**La consigne**
Recopiez tout, de la ligne qui contient "Where should I click to: Insert" jusqu'à celle qui contient "pos(263,131)", en remplaçant "Label" par "Button" sans rien changer d'autre.

*****

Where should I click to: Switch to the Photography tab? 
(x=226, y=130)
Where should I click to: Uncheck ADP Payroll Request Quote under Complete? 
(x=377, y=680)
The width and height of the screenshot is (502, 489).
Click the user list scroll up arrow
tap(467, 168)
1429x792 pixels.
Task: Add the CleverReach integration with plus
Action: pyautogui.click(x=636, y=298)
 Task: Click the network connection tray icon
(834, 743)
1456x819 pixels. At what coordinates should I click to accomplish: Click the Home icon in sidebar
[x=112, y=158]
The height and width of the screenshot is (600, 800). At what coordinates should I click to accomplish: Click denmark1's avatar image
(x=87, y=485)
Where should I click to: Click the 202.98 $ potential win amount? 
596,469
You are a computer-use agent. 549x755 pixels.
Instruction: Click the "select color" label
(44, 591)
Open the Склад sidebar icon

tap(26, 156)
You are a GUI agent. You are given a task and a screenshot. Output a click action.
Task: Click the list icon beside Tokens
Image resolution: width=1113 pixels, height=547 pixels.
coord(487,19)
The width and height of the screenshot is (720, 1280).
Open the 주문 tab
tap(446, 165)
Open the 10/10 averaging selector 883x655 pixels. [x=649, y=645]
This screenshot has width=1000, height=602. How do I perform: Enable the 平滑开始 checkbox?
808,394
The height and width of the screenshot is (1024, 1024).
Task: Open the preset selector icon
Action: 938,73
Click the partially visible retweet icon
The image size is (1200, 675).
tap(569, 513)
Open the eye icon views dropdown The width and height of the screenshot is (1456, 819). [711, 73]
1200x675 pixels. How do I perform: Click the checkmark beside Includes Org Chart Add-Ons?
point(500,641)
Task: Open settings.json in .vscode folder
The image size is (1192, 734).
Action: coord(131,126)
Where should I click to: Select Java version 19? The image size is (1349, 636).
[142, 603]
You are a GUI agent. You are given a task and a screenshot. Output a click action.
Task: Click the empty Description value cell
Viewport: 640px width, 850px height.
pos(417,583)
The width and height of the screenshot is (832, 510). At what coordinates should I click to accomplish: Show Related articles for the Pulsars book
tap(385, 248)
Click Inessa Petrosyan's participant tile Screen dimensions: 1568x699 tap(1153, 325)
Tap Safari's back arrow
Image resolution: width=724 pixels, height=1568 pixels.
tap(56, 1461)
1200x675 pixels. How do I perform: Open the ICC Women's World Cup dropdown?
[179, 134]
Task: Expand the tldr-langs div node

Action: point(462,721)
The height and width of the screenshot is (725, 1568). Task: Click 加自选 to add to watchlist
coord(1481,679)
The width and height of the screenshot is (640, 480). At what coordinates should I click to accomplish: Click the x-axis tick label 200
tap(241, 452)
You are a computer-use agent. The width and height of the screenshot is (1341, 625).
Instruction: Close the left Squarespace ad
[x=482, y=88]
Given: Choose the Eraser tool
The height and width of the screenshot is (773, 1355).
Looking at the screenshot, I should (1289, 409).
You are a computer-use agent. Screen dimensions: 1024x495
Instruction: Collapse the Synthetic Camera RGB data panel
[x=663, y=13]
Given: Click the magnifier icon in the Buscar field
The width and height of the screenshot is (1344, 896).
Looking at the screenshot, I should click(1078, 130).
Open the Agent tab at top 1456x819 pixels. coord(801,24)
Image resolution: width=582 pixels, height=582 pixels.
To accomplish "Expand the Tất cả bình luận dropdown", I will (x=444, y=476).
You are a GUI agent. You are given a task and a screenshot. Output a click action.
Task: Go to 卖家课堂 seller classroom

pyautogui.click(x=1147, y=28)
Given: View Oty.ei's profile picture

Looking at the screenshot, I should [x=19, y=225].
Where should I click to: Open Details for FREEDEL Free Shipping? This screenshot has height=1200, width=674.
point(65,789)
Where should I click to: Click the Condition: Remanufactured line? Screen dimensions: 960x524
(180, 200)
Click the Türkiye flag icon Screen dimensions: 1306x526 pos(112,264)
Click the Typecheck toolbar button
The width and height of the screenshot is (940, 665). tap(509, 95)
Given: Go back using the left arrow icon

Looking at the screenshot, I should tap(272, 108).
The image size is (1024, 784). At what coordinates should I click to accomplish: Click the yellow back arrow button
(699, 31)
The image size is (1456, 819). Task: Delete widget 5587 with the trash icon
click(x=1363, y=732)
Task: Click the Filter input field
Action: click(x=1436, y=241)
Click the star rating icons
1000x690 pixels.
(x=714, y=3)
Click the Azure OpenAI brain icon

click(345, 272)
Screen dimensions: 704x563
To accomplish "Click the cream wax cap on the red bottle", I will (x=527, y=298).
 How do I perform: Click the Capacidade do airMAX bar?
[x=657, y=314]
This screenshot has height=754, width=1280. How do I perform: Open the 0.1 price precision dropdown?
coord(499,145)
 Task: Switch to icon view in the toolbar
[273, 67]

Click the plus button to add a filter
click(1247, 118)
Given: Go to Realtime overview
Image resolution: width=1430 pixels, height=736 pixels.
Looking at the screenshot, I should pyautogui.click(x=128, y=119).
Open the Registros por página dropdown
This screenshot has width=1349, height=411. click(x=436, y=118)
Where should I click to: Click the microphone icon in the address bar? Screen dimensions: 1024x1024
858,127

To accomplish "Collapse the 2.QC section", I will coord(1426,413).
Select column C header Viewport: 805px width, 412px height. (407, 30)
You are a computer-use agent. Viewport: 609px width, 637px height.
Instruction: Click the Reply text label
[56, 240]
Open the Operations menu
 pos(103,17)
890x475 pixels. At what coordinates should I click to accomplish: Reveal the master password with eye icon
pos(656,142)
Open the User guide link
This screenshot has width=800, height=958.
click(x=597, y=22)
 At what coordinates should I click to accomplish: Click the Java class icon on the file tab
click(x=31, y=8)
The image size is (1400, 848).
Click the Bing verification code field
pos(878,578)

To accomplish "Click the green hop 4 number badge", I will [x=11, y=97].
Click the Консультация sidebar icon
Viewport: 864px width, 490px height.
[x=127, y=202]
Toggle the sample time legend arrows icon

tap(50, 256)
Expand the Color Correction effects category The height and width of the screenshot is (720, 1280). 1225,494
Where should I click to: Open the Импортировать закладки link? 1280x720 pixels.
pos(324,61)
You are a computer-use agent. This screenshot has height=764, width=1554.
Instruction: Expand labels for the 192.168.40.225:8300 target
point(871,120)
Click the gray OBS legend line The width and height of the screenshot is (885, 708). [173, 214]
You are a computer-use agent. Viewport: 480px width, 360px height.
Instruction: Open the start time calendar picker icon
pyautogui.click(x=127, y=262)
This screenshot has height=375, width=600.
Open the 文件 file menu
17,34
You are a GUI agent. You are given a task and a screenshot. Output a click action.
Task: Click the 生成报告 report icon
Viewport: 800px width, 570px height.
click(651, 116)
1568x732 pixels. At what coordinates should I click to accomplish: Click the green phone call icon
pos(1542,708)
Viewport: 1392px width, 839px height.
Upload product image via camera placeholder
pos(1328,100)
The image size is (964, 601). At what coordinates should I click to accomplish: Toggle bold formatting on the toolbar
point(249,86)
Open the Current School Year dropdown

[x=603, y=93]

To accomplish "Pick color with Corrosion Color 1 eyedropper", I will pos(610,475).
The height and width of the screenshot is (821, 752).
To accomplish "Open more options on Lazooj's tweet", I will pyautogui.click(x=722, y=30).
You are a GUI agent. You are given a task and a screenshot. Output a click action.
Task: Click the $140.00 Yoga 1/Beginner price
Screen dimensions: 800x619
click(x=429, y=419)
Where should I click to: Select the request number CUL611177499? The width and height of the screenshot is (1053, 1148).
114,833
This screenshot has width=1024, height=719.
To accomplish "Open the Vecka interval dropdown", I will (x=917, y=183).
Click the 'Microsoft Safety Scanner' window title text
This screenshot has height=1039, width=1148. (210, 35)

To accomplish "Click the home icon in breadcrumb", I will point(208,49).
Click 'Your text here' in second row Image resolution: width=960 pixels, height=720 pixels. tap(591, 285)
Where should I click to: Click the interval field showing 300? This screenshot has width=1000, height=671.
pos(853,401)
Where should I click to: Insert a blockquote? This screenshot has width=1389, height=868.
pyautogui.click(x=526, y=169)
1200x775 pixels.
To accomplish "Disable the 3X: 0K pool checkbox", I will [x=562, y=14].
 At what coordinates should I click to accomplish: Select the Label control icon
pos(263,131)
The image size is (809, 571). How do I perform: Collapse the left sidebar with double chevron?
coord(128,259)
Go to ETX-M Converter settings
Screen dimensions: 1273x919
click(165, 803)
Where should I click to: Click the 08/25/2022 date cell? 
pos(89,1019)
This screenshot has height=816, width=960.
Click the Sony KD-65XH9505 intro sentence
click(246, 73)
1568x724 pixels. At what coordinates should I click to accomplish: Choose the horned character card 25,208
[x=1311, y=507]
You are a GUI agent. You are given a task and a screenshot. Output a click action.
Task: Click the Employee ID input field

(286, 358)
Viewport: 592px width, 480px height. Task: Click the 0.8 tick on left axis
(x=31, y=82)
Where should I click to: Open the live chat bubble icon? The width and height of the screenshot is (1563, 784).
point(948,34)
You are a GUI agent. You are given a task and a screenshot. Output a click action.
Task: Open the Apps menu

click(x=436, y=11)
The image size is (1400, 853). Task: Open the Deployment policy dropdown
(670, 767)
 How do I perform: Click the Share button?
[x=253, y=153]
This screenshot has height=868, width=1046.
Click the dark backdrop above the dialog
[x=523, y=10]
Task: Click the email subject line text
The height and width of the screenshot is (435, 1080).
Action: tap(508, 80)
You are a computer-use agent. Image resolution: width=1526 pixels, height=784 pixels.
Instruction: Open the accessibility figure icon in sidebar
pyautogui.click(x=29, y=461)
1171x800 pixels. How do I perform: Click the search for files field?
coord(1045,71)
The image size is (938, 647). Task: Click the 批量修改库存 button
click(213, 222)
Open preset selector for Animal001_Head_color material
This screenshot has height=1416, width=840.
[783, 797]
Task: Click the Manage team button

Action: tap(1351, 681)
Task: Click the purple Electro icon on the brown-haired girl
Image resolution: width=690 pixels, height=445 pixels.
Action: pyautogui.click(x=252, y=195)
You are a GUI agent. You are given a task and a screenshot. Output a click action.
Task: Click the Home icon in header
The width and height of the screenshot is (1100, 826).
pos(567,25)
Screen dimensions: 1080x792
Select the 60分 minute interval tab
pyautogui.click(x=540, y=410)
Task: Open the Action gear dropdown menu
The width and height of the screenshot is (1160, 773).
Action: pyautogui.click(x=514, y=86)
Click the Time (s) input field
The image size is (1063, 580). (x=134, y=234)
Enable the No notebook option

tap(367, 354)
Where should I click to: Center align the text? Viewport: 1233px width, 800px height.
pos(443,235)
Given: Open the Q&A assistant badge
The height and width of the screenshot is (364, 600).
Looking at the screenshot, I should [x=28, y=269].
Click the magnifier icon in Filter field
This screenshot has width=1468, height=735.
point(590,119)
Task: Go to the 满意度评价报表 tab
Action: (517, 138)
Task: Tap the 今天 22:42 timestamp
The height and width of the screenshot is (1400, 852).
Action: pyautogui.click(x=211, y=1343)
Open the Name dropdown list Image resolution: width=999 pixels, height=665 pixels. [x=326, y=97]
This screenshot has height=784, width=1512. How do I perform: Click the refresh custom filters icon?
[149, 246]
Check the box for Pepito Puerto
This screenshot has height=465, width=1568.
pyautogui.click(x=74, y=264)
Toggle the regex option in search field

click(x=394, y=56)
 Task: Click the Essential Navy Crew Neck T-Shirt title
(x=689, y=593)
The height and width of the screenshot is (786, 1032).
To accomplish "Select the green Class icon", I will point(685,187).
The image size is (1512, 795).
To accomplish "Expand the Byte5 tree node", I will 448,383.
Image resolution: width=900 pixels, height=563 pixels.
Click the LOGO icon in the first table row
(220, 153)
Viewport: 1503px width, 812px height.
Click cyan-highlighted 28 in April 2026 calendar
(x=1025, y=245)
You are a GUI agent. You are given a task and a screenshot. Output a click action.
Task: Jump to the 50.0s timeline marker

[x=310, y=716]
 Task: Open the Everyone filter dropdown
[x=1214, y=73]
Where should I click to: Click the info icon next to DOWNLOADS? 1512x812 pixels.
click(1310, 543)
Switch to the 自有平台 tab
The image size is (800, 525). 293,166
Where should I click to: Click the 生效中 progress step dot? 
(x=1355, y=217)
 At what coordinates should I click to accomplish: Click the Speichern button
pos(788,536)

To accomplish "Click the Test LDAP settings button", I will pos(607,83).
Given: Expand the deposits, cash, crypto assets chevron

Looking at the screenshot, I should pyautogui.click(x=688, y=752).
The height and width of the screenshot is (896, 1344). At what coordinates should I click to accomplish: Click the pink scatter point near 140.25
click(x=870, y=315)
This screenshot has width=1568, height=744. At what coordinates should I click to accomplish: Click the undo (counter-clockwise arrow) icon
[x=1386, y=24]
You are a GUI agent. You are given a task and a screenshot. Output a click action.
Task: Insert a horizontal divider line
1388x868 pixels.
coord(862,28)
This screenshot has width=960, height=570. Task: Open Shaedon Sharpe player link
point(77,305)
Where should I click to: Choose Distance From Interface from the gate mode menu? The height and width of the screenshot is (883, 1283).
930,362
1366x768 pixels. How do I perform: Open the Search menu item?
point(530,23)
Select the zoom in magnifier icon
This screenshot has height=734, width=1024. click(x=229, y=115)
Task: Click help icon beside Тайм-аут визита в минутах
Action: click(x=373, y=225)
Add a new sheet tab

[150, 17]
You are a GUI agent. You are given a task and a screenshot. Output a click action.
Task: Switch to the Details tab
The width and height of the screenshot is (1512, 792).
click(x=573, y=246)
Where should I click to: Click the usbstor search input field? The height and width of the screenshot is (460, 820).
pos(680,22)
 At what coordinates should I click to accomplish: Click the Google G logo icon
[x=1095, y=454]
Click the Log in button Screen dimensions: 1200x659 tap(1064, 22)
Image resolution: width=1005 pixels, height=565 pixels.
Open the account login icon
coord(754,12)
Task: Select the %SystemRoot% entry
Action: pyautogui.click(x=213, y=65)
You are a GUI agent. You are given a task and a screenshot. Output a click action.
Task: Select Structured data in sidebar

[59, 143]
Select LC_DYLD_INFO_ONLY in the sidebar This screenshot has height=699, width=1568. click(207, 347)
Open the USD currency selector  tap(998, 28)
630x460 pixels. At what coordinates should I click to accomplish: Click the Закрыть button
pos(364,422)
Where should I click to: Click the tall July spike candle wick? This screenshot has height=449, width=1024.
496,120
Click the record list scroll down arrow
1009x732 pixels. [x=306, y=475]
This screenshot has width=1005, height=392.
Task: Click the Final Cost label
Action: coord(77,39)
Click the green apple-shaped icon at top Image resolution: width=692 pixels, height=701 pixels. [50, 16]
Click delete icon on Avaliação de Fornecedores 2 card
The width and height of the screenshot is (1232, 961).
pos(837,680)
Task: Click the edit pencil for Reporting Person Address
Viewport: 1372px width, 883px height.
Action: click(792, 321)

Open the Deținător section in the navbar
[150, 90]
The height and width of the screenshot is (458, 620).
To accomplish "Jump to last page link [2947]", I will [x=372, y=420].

*****

**Tâche accomplie**
Where should I click to: Insert a blockquote? This screenshot has width=1389, height=868.
pyautogui.click(x=526, y=169)
1200x775 pixels.
To accomplish "Disable the 3X: 0K pool checkbox", I will [x=562, y=14].
 At what coordinates should I click to accomplish: Select the Button control icon
pos(263,131)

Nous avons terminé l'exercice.